Ho una doppia identità ? - si domanda Roberto Lucherini, commercialista -. Suppongo di sì! Con il passare degli anni mi considero sempre più italiano o, per essere più preciso, sempre meno scozzese. Avendo avuto il privilegio di vivere in Messico, ad esempio, trovo una maggiore affinità  con tutte le cose latine: musica, arte, luoghi, cibi e persone comprese. Roberto, nato a Glasgow nel 1951, figlio di emigrati da Barga, ci racconta: da bambino e da adolescente ho avuto difficoltà  con questa doppia nazionalità . Non sono mai riuscito ad integrarmi né con la cultura scozzese né con quella italiana, e di conseguenza a scuola ho avuto difficoltà  soprattutto nell'uso della lingua inglese dato che l'italiano era la mia prima lingua. Quando ho sposato mia moglie, scozzese, ho giurato di non insegnare due lingue ai nostri figli, e infatti entrambi ora parlano l'inglese perfettamente, ma non l'italiano. Dico questo con un po' d'orgoglio ma anche con qualche rimpianto.
C'è comunque chi la lingua italiana la insegna alla scuola serale. È il caso di Giannina Amatruda, insegnante di Dundee, la quale ci racconta che essere un'italo-scozzese non ha mai posto problemi alla sua identità . Fu cresciuta come un'italiana cui semplicemente capitava di vivere e lavorare in Scozia.
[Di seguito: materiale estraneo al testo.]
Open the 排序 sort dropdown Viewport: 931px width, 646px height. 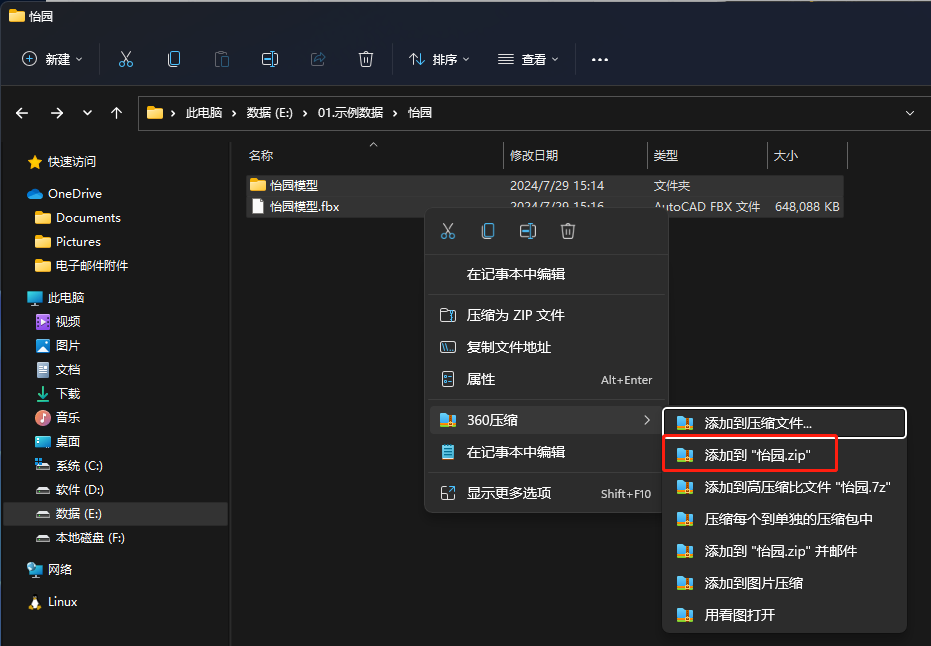(x=439, y=59)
Ammette che il fatto d'essere oriunda, ha influenzato le scelte di vita: per amore dell'Italia ho conseguito una laurea in Italiano e Inglese, e sono stata un'insegnante per tutta la vita. Ora insegno italiano presso il Club Romano ad un numeroso gruppo di adulti. La mia ambizione - prosegue Giannina - era quella di sposare un italiano e vivere in Italia, e anche se ciò non è accaduto, ancora oggi le mie sorelle ed io pensiamo che se avessimo sposato un italiano avremmo avuto matrimoni più felici. Ci spiega inoltre che essere italo-scozzesi ha significato uscire dalla norma ma non per critica bensì per lode, gli italiani in Scozia sono sempre stati apprezzati perché gran lavoratori e rispettosi della legge.